Goffman’s book The Presentation of Self in Everyday Life (1959) compares everyday interactions to the theater (Kivisto and Pittman 2007:272). In a play, actors try to convey to an audience a certain impression of the world around them (Kivisto and Pittman 2007:272). Goffman is arguing here that the self arises in the very process of performance (Kivisto and Pittman 2007:273). Thus, Goffman is not concerned with the individual but the “team” interacting with each other (Kivisto and Pittman 2007:273). Goffman is concerned with how individuals collaborate to develop effective impressions of reality; this collaboration reveals a complex system of interactions that, which is like a play (Kivisto and Pittman 2007:273).

Goffman uses the theater analogy to explain how people convince other people to accept a particular social setting. It takes collaborative effort to present a compelling performance, complete with roles, scripts, costumes, and a stage (Kivisto and Pittman 2007:273). When all these are employed, individuals successfully create a coherent picture of reality to the audience (Kivisto and Pittman 2007:273).

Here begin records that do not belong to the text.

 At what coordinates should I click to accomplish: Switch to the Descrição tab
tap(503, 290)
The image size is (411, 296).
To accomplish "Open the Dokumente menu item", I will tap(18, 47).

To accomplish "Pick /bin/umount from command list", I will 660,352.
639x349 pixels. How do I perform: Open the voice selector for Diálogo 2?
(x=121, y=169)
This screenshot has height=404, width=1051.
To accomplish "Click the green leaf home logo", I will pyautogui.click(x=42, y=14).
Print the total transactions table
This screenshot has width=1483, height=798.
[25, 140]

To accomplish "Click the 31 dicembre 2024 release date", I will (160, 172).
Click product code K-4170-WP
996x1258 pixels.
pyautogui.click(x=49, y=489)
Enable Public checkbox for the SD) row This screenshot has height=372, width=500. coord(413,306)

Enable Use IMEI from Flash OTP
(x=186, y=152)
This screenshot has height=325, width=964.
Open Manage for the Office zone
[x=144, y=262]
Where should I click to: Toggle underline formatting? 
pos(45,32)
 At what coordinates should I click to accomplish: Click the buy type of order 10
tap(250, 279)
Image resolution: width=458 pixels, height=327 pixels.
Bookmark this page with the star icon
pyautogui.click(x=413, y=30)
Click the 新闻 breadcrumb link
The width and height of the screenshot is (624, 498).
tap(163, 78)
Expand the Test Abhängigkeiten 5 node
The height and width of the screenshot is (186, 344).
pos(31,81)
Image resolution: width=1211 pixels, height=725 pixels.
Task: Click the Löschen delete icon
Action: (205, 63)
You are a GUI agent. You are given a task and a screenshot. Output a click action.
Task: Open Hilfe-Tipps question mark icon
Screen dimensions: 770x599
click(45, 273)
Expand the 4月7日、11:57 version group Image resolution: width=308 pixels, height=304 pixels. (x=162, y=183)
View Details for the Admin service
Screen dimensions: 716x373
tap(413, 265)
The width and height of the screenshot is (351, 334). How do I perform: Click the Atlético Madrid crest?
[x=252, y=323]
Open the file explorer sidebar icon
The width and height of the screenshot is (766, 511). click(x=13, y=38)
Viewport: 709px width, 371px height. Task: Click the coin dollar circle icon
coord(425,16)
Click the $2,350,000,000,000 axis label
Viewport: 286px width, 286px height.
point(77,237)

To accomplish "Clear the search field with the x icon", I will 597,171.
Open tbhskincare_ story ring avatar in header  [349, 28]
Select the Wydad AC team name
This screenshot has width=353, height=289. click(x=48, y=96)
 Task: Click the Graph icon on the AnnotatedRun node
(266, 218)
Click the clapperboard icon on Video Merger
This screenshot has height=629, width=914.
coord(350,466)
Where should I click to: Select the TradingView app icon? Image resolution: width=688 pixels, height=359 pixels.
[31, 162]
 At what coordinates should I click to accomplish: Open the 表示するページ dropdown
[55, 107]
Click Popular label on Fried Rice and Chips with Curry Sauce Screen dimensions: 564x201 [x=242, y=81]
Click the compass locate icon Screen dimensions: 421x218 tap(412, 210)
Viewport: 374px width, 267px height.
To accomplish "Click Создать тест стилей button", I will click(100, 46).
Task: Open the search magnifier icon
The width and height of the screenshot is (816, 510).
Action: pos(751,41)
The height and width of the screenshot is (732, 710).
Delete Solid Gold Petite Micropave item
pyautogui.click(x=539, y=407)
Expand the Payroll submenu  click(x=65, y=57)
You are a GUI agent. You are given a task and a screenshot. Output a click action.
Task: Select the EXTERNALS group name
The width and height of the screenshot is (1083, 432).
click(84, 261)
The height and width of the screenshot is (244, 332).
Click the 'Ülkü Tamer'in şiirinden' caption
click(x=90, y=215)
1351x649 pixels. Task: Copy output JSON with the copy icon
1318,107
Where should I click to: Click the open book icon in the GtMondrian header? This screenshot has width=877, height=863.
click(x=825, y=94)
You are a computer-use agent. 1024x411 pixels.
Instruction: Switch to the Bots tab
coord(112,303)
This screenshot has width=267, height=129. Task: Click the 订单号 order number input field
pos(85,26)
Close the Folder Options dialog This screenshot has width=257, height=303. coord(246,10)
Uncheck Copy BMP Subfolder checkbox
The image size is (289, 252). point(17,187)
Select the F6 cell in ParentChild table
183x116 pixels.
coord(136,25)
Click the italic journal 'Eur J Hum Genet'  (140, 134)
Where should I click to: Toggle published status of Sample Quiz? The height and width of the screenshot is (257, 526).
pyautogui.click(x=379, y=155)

Additionally, Goffman “sensed the potential for alienation brought about because of the problems of authentically embracing a role rather than feeling a certain way ambivalence or distance from it” (Kivisto and Pittman 2007:272). This alienation is also essential to Goffman’s analysis.

Drama 1

Goffman considered individuals to behave in a way that is attributed to be a produce of society and not of the individual persons. Individuals are in a constant performance in order to be seen in a socially acceptable way. According to Goffman, the self is a produce of an interaction and not a product of the individual. When individuals interact, they try to present a certain image of their self. Therefore, a crucial part of Goffman’s dramaturgical metaphor is the role (Kivisto and Pittman 2007:274). The role is a perception that individuals portray to the world. The image portrayed is not the real self, but rather a character that one possesses in order to make his role believable to individuals in society.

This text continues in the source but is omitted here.